[Working data Boundary: Start]

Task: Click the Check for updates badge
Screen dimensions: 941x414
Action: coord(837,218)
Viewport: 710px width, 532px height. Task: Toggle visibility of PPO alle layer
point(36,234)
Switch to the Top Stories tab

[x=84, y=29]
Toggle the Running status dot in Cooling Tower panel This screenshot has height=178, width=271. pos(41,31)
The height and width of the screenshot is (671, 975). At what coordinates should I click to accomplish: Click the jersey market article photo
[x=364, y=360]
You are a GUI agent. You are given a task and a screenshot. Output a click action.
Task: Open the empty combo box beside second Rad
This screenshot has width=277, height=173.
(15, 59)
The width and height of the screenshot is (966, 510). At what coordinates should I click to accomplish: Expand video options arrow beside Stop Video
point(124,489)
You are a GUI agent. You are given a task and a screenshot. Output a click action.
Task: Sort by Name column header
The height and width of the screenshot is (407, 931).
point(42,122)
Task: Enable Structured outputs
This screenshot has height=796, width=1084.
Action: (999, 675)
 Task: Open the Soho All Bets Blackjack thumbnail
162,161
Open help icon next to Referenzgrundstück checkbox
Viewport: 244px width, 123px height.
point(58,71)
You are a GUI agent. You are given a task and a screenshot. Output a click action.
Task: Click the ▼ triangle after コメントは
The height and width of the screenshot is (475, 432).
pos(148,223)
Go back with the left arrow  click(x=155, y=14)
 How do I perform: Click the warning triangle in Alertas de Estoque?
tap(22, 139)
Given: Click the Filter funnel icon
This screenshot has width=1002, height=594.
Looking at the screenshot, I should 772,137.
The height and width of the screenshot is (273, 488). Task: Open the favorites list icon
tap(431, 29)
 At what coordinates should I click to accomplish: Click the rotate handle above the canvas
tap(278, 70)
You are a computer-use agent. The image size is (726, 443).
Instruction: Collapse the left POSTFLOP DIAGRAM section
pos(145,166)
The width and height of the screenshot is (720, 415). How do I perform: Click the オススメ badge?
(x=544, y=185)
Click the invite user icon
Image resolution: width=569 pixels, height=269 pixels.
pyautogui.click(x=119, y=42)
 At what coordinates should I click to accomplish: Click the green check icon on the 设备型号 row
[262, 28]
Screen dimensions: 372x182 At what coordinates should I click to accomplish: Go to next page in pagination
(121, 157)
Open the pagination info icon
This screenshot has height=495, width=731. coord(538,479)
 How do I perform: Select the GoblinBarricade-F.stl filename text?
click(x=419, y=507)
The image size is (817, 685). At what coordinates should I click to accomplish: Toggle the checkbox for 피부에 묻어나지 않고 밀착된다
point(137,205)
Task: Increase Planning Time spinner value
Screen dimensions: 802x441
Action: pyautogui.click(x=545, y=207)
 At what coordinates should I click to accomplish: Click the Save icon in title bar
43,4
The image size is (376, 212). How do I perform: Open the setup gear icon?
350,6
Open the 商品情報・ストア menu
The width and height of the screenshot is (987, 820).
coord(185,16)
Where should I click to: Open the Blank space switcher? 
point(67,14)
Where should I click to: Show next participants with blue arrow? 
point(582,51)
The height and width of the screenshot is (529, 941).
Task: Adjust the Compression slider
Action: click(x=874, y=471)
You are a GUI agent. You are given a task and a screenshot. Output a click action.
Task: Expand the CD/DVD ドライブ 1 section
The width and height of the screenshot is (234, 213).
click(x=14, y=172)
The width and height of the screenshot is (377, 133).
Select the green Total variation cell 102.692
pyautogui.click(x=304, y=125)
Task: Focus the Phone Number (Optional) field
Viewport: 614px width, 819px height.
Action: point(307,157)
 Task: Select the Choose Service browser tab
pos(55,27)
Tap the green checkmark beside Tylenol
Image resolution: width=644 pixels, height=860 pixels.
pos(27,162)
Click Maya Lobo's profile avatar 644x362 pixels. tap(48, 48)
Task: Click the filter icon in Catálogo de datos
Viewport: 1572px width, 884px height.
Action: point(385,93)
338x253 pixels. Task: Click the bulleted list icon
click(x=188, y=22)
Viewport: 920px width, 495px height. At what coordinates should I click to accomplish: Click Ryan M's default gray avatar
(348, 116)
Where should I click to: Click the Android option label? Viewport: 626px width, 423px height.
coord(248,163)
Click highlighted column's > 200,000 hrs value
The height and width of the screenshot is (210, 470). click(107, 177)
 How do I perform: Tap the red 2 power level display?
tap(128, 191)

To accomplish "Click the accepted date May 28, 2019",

[Working data Boundary: End]

An exact repetition of the material above is required, from its first line through the line holding "Toggle the Running", with nothing added.

> _Task result_
Task: Click the Check for updates badge
Screen dimensions: 941x414
Action: coord(837,218)
Viewport: 710px width, 532px height. Task: Toggle visibility of PPO alle layer
point(36,234)
Switch to the Top Stories tab

[x=84, y=29]
Toggle the Running status dot in Cooling Tower panel This screenshot has height=178, width=271. pos(41,31)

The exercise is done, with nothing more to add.